On April 20 a threat actor using the alias 'dylanmarly' posted 12.6 GB of stolen data from Mexican cybersecurity firm BePrime, claiming compromise of admin accounts that had no MFA enabled. The dump includes plaintext credentials, financial transaction records, security audit and pentest reports detailing client vulnerabilities, plus API keys for 1,858 Cisco Meraki network devices and live surveillance camera feeds. Affected clients include Iberdrola (Spanish energy giant), ArcelorMittal, Whirlpool, and Alsea (Latin American operator of Starbucks, Domino's, Vips). BePrime then announced legal action against journalists reporting on it.
Cloud development platform Vercel disclosed a security incident on April 19 after a threat actor claiming to be ShinyHunters posted stolen data for sale on a hacking forum. Vercel CEO Guillermo Rauch confirmed the initial access came through a breach at Context.ai, an enterprise AI platform one Vercel employee had signed up for using their Vercel enterprise account with 'Allow All' OAuth permissions. Attackers compromised Context.ai, stole the OAuth token, took over the employee's Google Workspace account, and pivoted into Vercel environments. Once inside, they accessed environment variables not marked as 'sensitive' - these are stored unencrypted at rest, unlike sensitive env vars which Vercel encrypts. The attacker posted 580 employee records (names, emails, account status, activity timestamps) as a teaser, plus screenshots of an internal Vercel Enterprise dashboard. They claim to also have access keys, source code, database data, and API keys, though Vercel characterizes impact as a 'limited subset' of customers. Mandiant is engaged. This is the cleanest real-world example to date of the AI supply chain risk pattern everyone has been warning about: a third-party AI tool with broad OAuth scopes becomes the initial access vector into your primary infrastructure.

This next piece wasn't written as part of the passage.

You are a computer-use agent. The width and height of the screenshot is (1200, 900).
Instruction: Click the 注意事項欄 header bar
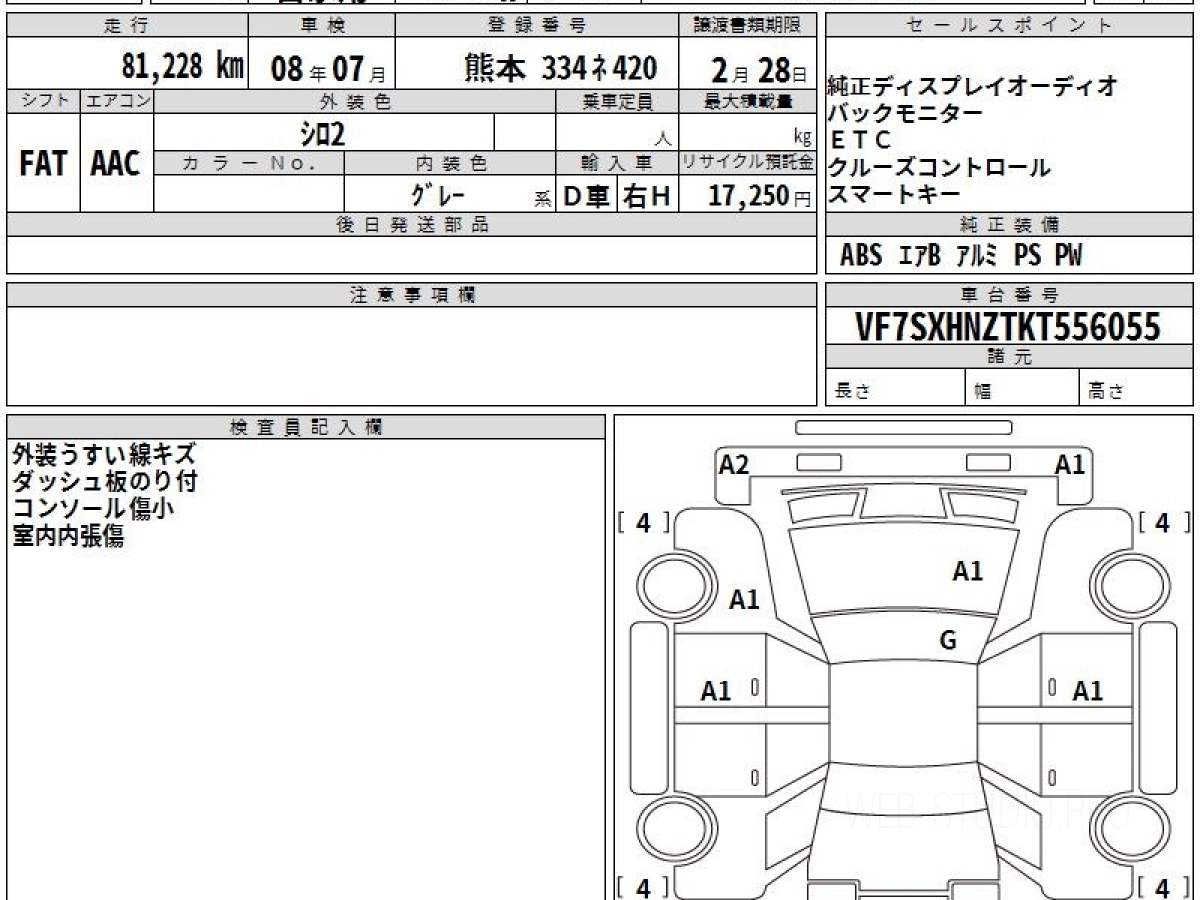tap(412, 295)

Booking.com has confirmed unauthorized access to its systems that exposed guest reservation data including names, email addresses, phone numbers, postal addresses, booking details, and any messages shared with accommodation providers. The company began emailing affected customers over the weekend but did not send alerts via the Booking.com app, creating confusion about whether the notification emails were legitimate. Booking.com says financial data was not accessed. The company has reset PIN numbers for affected reservations. The number of impacted users has not been disclosed, though Booking.com lists 6.8 billion bookings since 2010 across 30+ million properties. Reddit users are already reporting scam messages from people who appear to have real reservation details, suggesting attackers are using the stolen data for targeted phishing. The Register notes this follows a similar 2021 breach pattern where attackers compromised hotel staff logins to access the platform.